▸ **Tareas**
**1.** Responde, por favor, estas preguntas a partir del extracto:
(a) ¿Qué entorno de escritorio lleva Theasker mucho tiempo usando?
(b) Según cameta, ¿a qué se pueden deber los cuelgues del ordenador?
(c) ¿Qué controlador usa Theasker desde que dejó los nvidia-drivers?
**2.** Reproduce al pie de la letra el pasaje del extracto que comienza con "Mira en system" y continúa hasta "ligero que es.".

▸ **Extracto**
>>>

Mira en system settings-removable devices  de tu KDE.

PS

Francamente no entiendo porque tienes a tu usuario en los grupos root y portage.

----------

## Theasker

Unas pruebas que hice y no lo quité.

Llevo mucho tiempo usando xfce y me gusta mucho lo ligero que es.

Tengo pendiente probar gnome como me aconsejó Gringo, pero aun no he empezado.

Además desde que uso nouveau, ya que mi tarjeta nvidia es bastante vieja y tenía que enmascarar los nvidia-drivers para que funcionara y me estaba empezando a dar problemas de dependencias con xorg-server de otros paquetes que requerían, pues tengo constantes cuelgues del ordenador además de que cualquier cosa que hago en navegadores me consume muchísima CPU. Estoy buscando pero no se muy bien qué puede ser. Voy a probar con una nueva instalación y repasando bien la configuración del kernel.

----------

## cameta

Los cuelgues de ordenador se pueden deber a problemas de hardware.

----------

## At4ri

El tema es que si es muy viejo... vas a tener que meter mano

----------

## Theasker

Si mano no me importa meter, pero primero tengo que saber dónde tengo que meter mano.

<<<

▸ **Entradas proporcionadas**
>>>

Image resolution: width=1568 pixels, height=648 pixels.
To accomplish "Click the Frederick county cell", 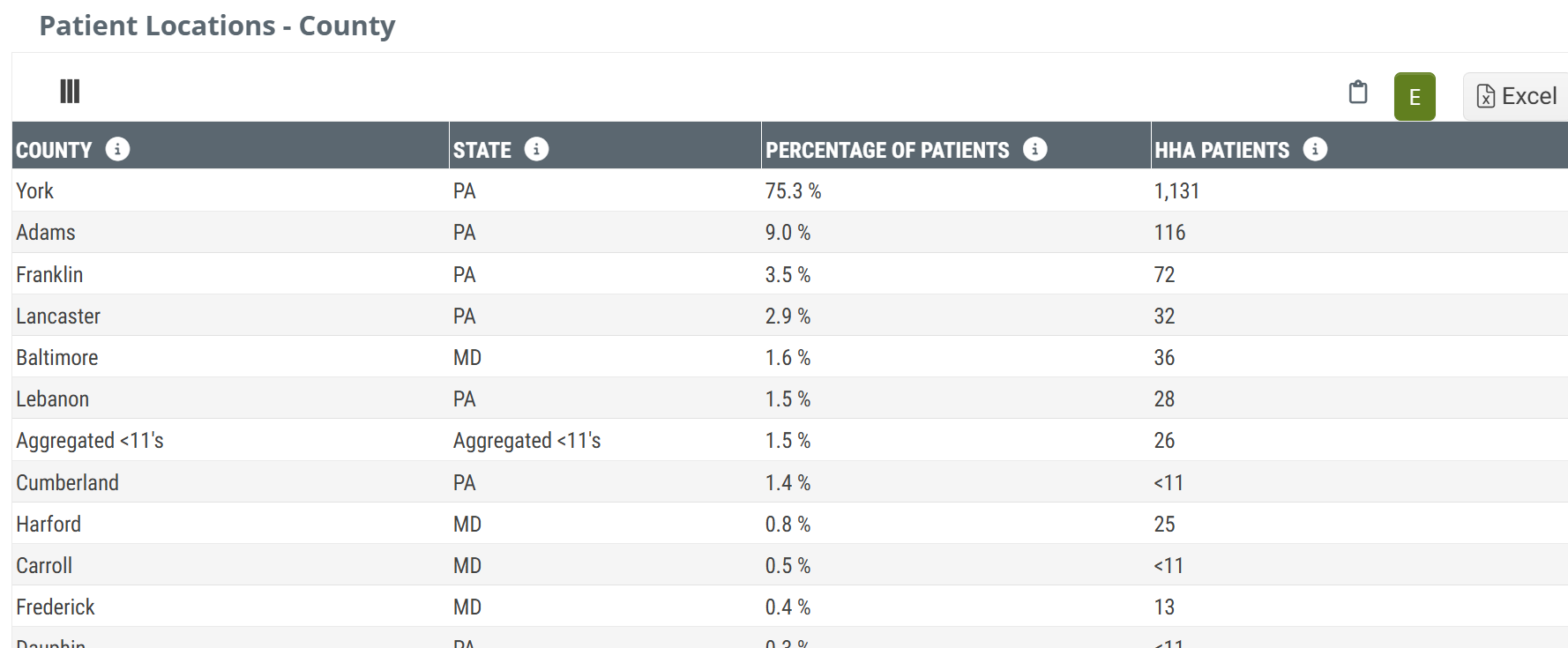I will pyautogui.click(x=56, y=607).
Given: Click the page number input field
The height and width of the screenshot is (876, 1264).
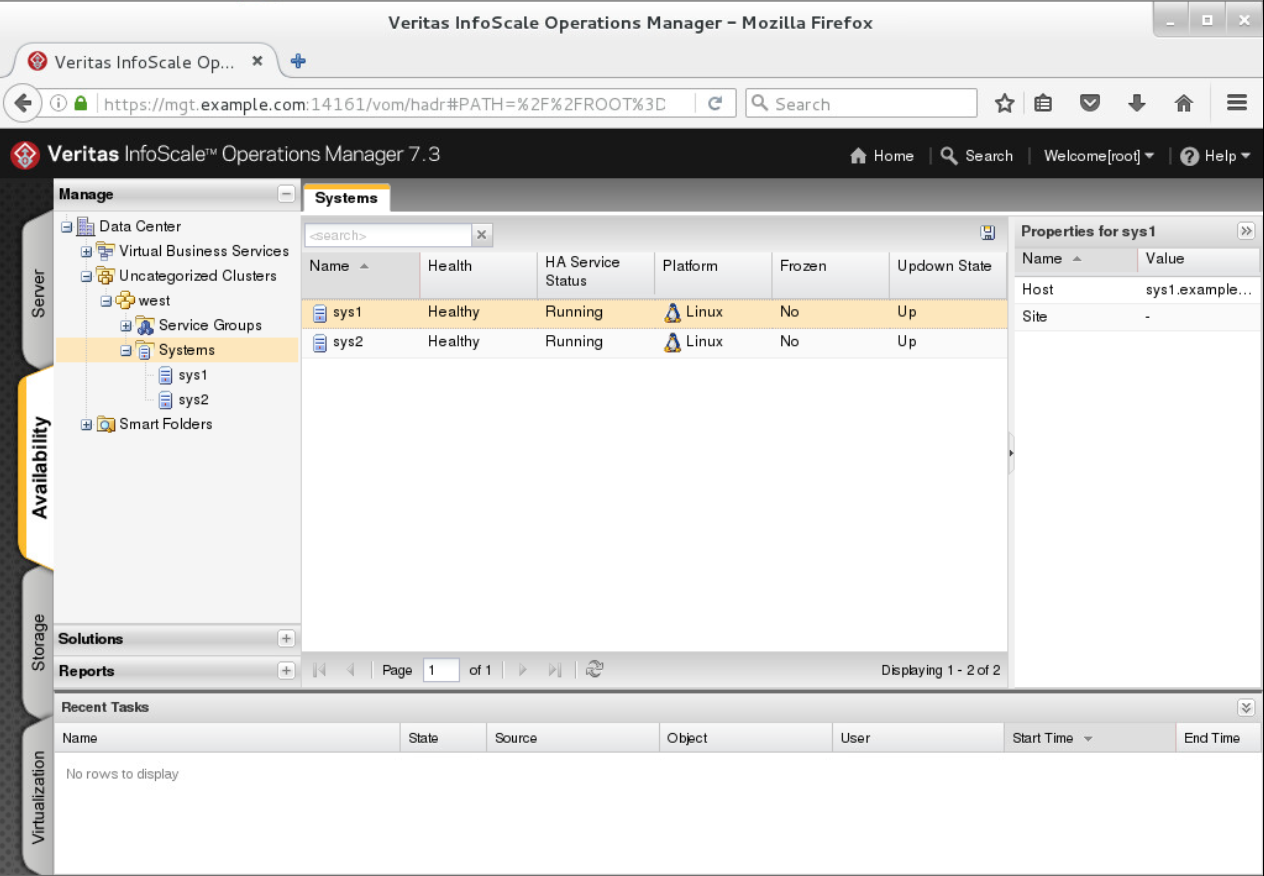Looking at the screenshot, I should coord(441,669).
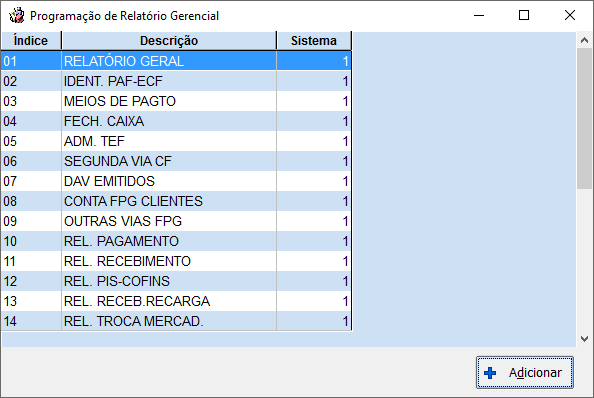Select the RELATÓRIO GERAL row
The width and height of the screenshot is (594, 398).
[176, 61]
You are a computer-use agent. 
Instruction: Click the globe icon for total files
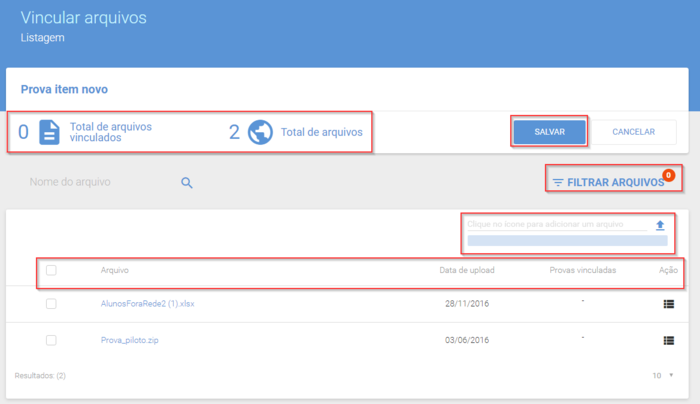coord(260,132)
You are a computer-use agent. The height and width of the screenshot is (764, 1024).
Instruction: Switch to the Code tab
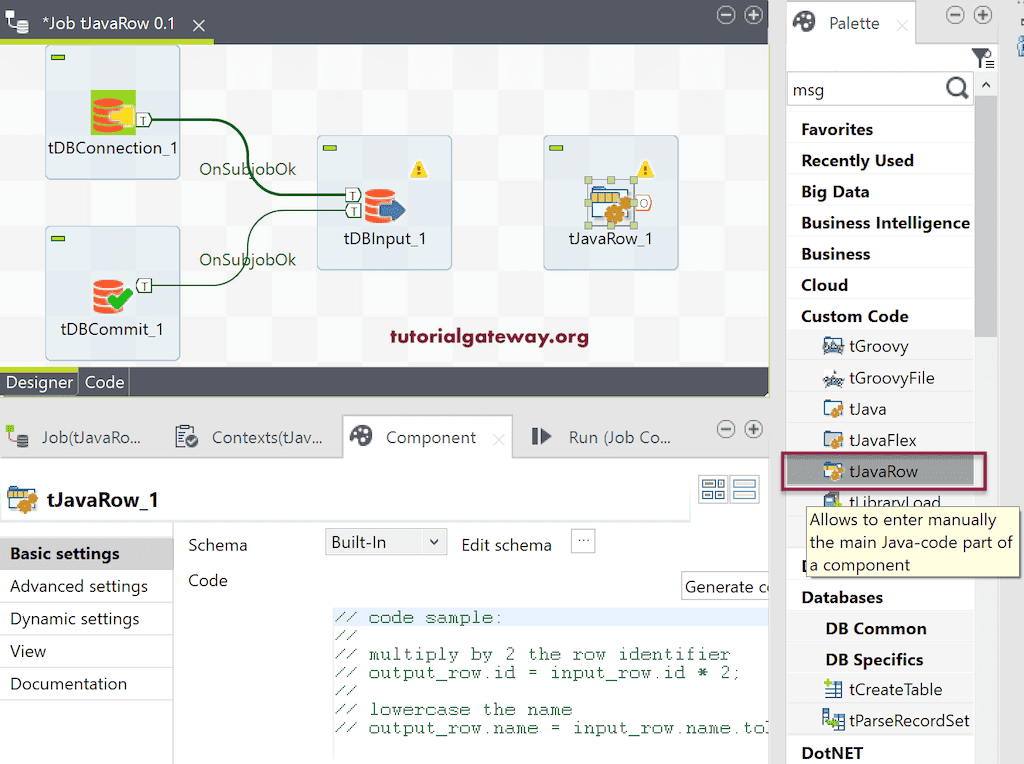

<<<

▸ **Soluciones**
**1.**
(a) xfce.
(b) A problemas de hardware.
(c) nouveau.

**2.**
Mira en system settings-removable devices  de tu KDE.

PS

Francamente no entiendo porque tienes a tu usuario en los grupos root y portage.

----------

## Theasker

Unas pruebas que hice y no lo quité.

Llevo mucho tiempo usando xfce y me gusta mucho lo ligero que es.